WRITTEN INSTRUCTION — Reproduce the rows below word for word, starting at the line containing "Expand the left" and ending at the line containing "I will 1402,508.", with both of those lines included.

[Raw records]
=====

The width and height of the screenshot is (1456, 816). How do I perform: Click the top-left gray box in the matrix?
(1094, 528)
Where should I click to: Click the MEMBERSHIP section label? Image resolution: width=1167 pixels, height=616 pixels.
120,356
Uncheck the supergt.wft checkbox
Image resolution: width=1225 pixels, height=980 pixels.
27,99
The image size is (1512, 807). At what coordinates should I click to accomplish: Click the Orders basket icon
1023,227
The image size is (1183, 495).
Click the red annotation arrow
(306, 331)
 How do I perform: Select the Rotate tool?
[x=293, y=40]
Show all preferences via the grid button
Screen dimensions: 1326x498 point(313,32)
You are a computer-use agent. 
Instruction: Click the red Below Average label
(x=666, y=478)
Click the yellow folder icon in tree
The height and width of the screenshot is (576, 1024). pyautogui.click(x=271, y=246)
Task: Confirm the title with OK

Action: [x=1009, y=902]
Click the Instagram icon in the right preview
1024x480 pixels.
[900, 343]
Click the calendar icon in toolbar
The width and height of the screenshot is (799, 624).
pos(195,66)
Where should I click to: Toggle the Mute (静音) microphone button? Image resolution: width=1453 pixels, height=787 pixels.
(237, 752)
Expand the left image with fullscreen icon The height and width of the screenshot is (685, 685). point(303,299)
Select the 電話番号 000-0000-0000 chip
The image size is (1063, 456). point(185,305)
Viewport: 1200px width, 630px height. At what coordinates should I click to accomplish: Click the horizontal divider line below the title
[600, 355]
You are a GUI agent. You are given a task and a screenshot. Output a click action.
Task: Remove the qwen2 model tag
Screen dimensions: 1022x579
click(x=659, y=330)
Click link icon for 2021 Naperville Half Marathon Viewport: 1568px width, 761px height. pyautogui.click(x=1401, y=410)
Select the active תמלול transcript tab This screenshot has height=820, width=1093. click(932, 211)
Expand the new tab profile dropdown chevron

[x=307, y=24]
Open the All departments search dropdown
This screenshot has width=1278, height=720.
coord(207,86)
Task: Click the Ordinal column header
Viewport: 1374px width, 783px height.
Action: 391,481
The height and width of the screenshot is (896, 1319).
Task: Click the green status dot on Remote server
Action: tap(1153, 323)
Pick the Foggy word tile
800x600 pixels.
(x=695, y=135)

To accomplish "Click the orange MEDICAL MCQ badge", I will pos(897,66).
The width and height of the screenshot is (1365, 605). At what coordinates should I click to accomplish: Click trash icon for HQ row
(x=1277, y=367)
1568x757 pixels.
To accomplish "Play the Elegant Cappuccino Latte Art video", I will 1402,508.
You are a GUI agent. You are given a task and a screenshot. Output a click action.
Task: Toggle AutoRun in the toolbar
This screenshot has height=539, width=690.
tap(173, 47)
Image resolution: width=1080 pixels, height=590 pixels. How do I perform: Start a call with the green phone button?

=====

SOLUTION —
Expand the left image with fullscreen icon The height and width of the screenshot is (685, 685). point(303,299)
Select the 電話番号 000-0000-0000 chip
The image size is (1063, 456). point(185,305)
Viewport: 1200px width, 630px height. At what coordinates should I click to accomplish: Click the horizontal divider line below the title
[600, 355]
You are a GUI agent. You are given a task and a screenshot. Output a click action.
Task: Remove the qwen2 model tag
Screen dimensions: 1022x579
click(x=659, y=330)
Click link icon for 2021 Naperville Half Marathon Viewport: 1568px width, 761px height. pyautogui.click(x=1401, y=410)
Select the active תמלול transcript tab This screenshot has height=820, width=1093. click(932, 211)
Expand the new tab profile dropdown chevron

[x=307, y=24]
Open the All departments search dropdown
This screenshot has width=1278, height=720.
coord(207,86)
Task: Click the Ordinal column header
Viewport: 1374px width, 783px height.
Action: 391,481
The height and width of the screenshot is (896, 1319).
Task: Click the green status dot on Remote server
Action: tap(1153, 323)
Pick the Foggy word tile
800x600 pixels.
(x=695, y=135)

To accomplish "Click the orange MEDICAL MCQ badge", I will pos(897,66).
The width and height of the screenshot is (1365, 605). At what coordinates should I click to accomplish: Click trash icon for HQ row
(x=1277, y=367)
1568x757 pixels.
To accomplish "Play the Elegant Cappuccino Latte Art video", I will 1402,508.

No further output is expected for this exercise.